Re: RDF Semantics, non-lean RDF graphs, and redundancy of content from Ossi Nykänen on 2003-12-08 (www-rdf-comments@w3.org from October to December 2003)

From: Ossi Nykänen <onykane@butler.cc.tut.fi>
Date: Mon, 8 Dec 2003 12:30:46 +0200 (EET)
To: pat hayes <phayes@ihmc.us>
Cc: www-rdf-comments@w3.org
Message-ID: <Pine.GSO.4.58.0312081223280.16318@butler.cc.tut.fi>
You are right again. And I don't think that blank nodes (as such) are a
difficult concept.

However, I am talking about two things and haven't been writing my stuff
in too orderly fashion. I'll try to do better in this letter.

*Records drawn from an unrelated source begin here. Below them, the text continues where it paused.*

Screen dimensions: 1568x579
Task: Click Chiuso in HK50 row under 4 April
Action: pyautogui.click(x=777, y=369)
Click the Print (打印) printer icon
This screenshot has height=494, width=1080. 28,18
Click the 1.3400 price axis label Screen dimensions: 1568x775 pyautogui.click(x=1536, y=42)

The first is the Semantics point of view (which is ok, I'm asking all
these questions since I really do value your comments). The second issue
is using blank nodes in modelling.

I'm afraid I wasn't putting sufficiently effort in my terminology so let
us first consider a concrete example (to calibrate what we were talking
about and close the first case), and then come back to the modelling
issue. (Perhaps not an issue in the W3C way.)

Consider I:

V  = { rdf:type, ex:pat }
IR = LV union {pat27, brian16, is-a, cHuman}
IP = {is-a}
IEXT = { <is-a, { <pat27,cHuman> } > }
IS = { <rdf:type,is-a>, <ex:pat,pat27> }
IL = {}

...and G1:

G1: {
  ex:pat rdf:type ex:human .
  _:x rdf:type ex:
}

Now, to evaluate the truth value of I(G1), we have to establish a mapping
from the blank nodes to IR.

Potential mappings come from the set

A' = { <_:x,pat27>, <_:x,brian16>, <_:x,is-a>, <_:x,cHuman>, ... }

Since there exists <_:x,pat27> in A', we may conclude that I(G1) is true.

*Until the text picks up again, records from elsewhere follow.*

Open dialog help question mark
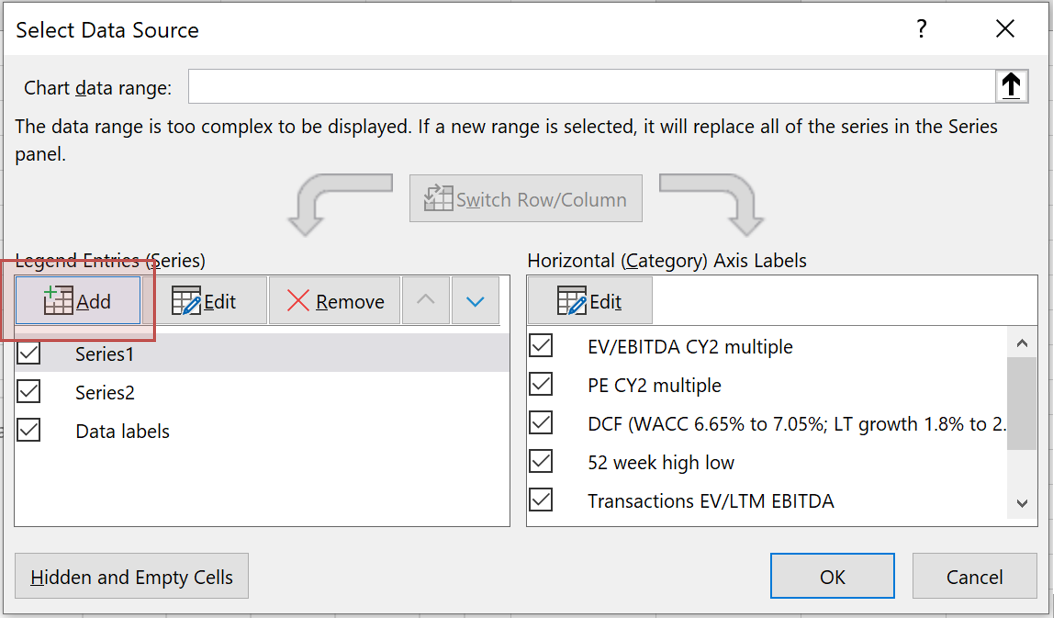Screen dimensions: 1055x618 [922, 30]
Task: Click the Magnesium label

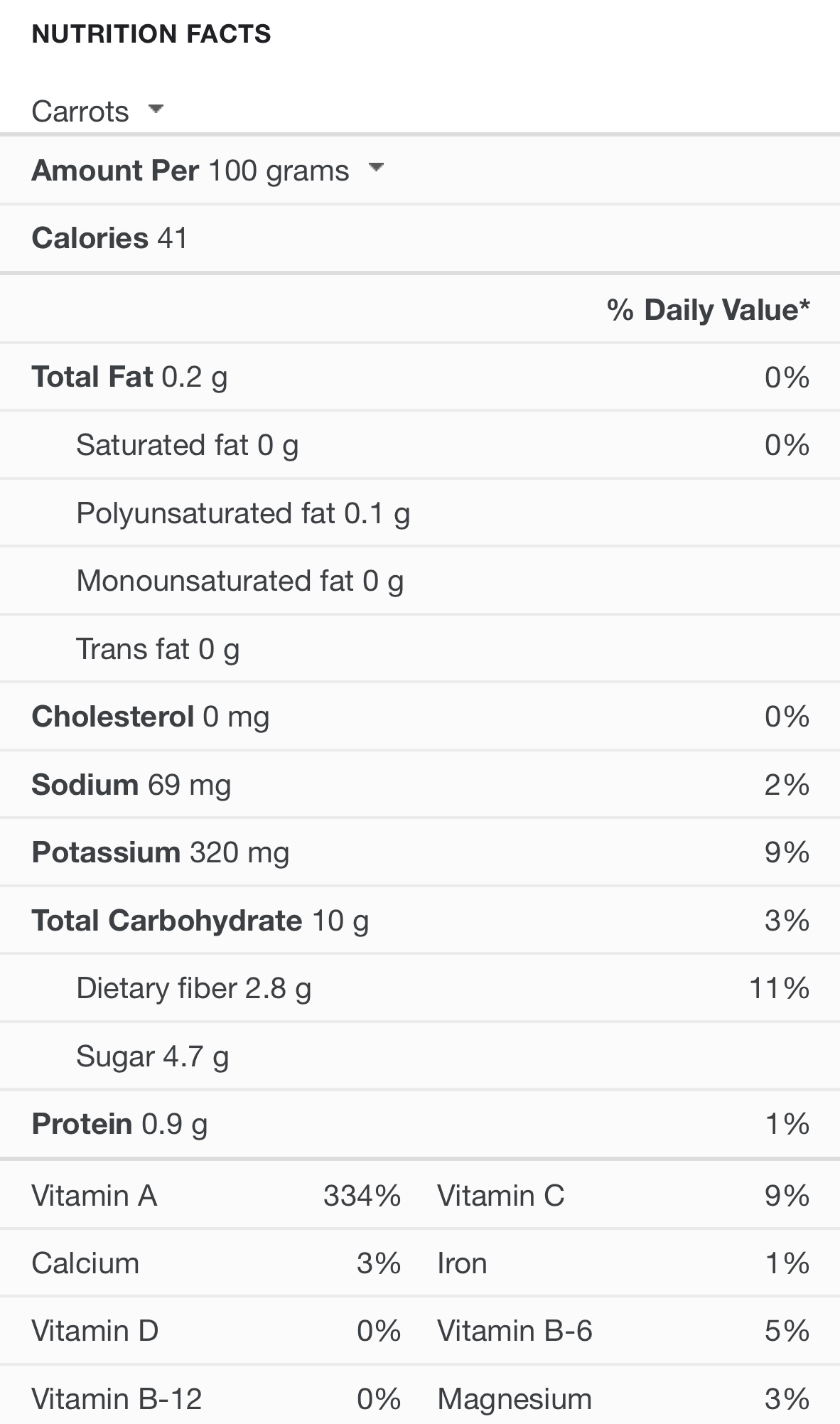Action: [515, 1399]
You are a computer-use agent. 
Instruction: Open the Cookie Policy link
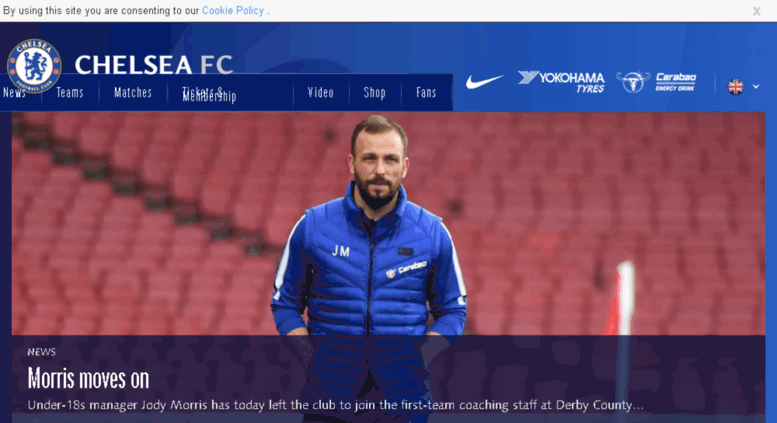(x=232, y=10)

This also explains how it is possible to say than I defines no denotation
to _:x. (However, I effectively does select IR, and thus induces A' but
that's irrelevant.)

So there is not wrong in the (notion of the) formal semantics.

---

Then to the second part, about blank nodes in modelling:

I still wonder that if blank nodes are not given explicit types
(in the rdf:type sense) in applications (see e.g. the Primer, figure 6
http://www.w3.org/TR/rdf-primer/#figure6), SW agents might have problems
choosing between valid inferences (when RDF graphs get bigger, merged from
different sources). This inference obviously must take place on top of RDF
Semantics.

Do you know if anyone has studied this? Or does it really matter whether I
use blank nodes or invent a unique URIref for each node that could be
modelled also as a blank node?

Note: In principle, an RDF authoring tool could easily do this for me and
interpretations could just establish "bigger IS sets". Since in a formal
interpretation, a blank node is (existentially) matched against the things
in IR, this seems to have little effect (it shifts the problem into
defining the other sets and mappings in I).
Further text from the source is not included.